---------- TASK MATERIAL ----------

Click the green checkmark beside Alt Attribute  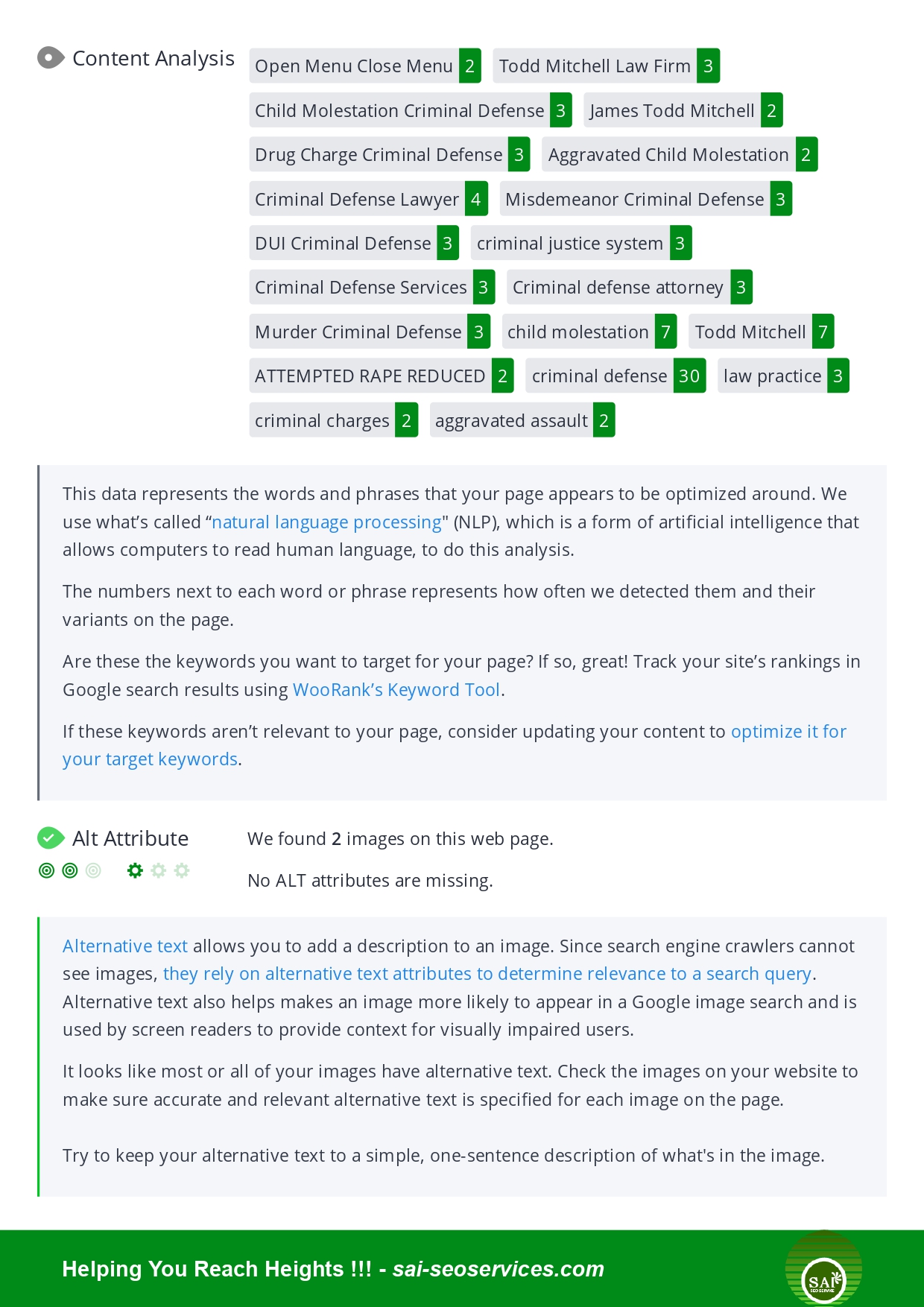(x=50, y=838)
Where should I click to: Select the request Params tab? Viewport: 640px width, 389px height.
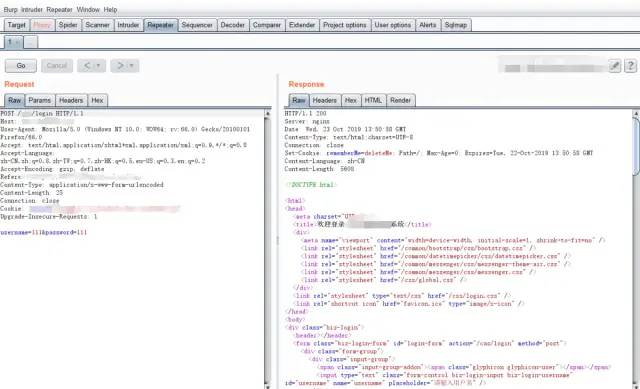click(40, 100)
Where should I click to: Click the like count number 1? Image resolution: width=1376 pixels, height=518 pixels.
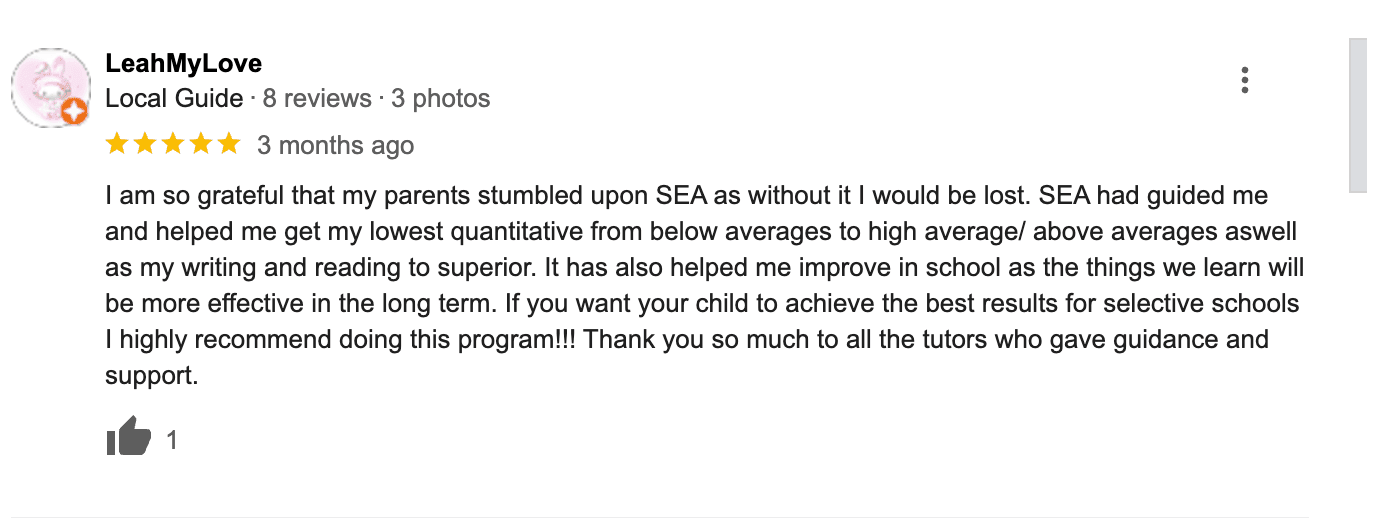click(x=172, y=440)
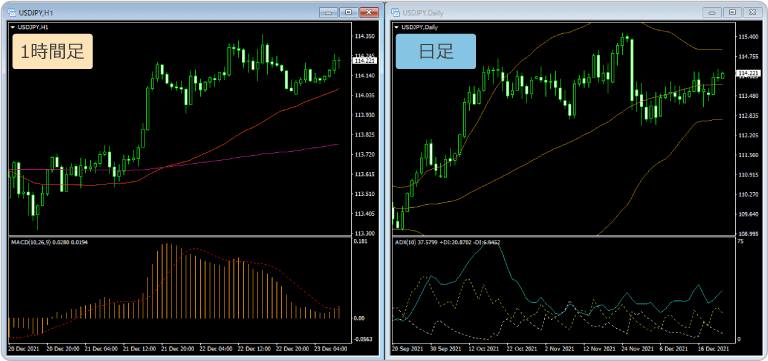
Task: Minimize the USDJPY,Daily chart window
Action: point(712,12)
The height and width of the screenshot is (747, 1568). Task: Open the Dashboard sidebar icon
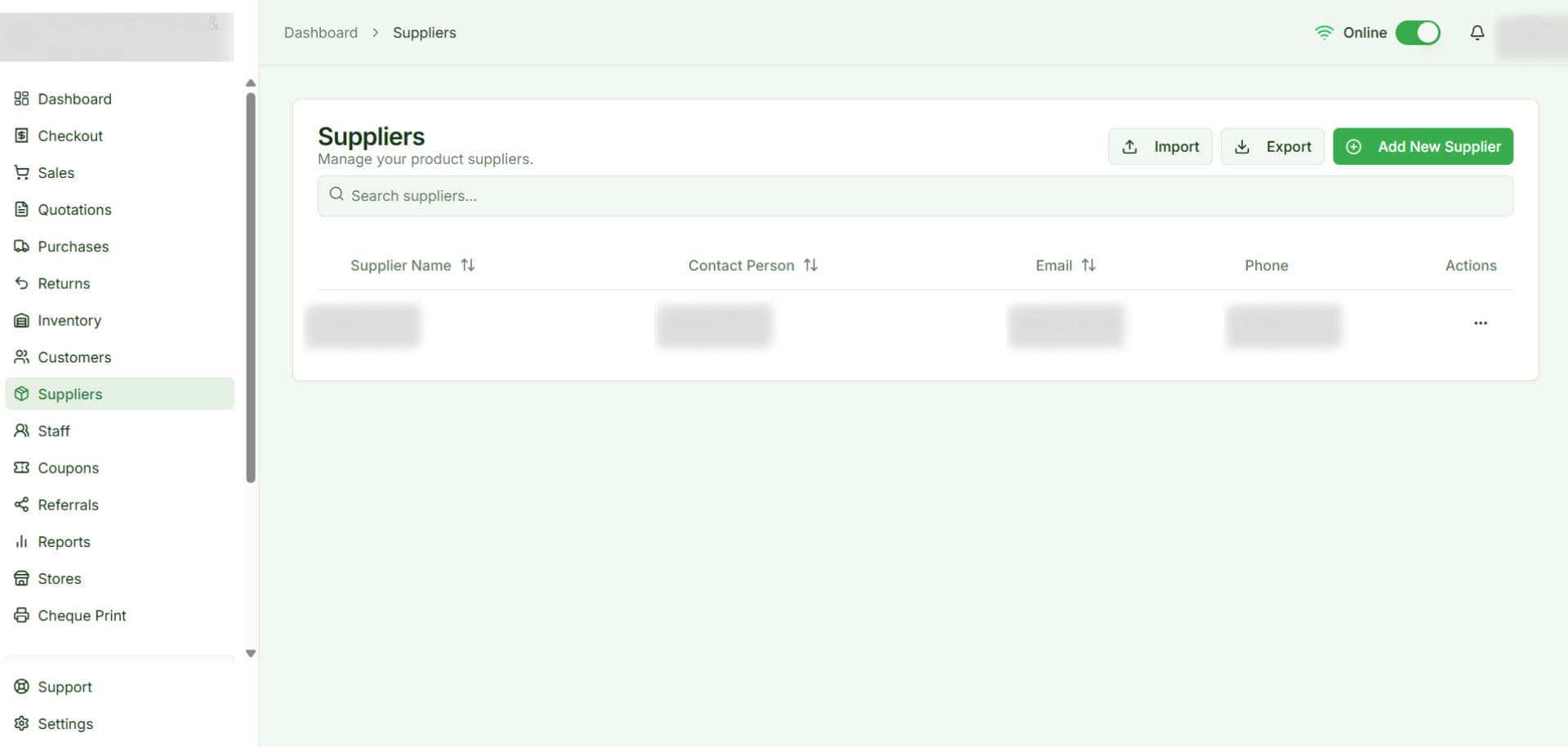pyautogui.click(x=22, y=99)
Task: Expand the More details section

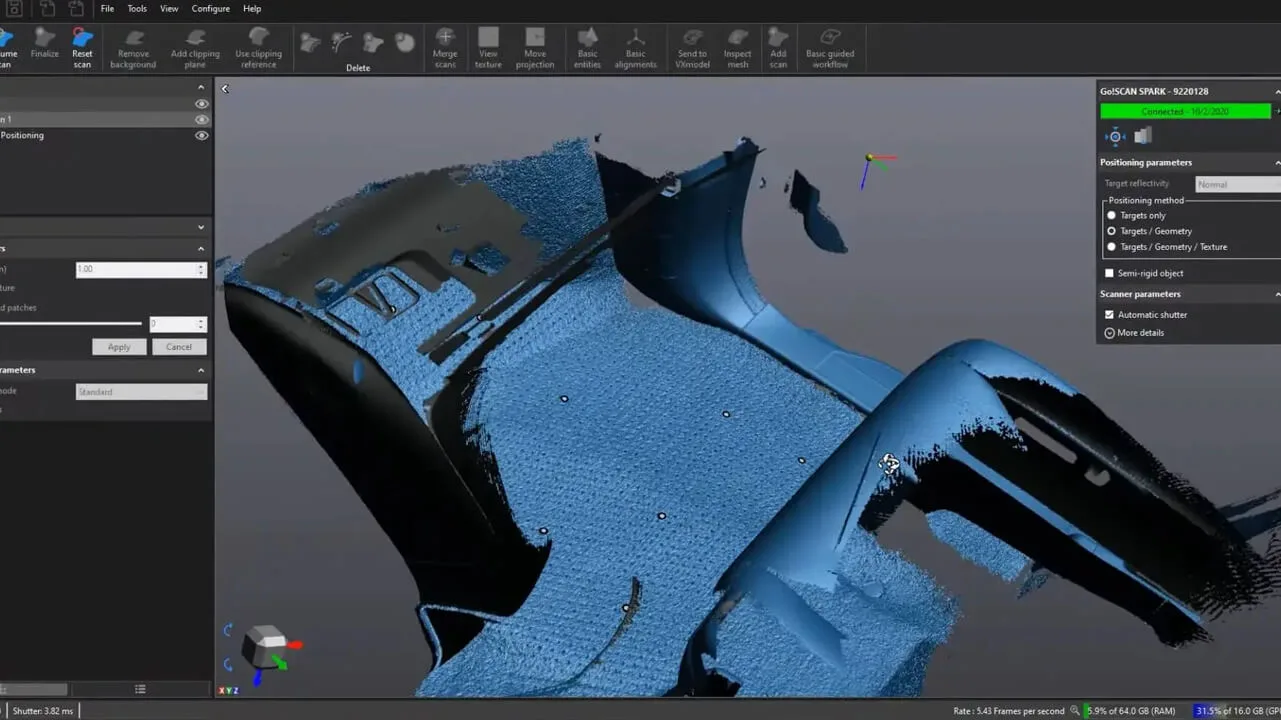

----------

WHAT THIS TASK INVOLVES:
Quote the records word for word from the line containing "The height and" through the end of the records, omitting the pictures.

ANSWER TO THE EXERCISE:
The height and width of the screenshot is (747, 1568). Task: Open the Dashboard sidebar icon
pyautogui.click(x=22, y=99)
Task: Expand the More details section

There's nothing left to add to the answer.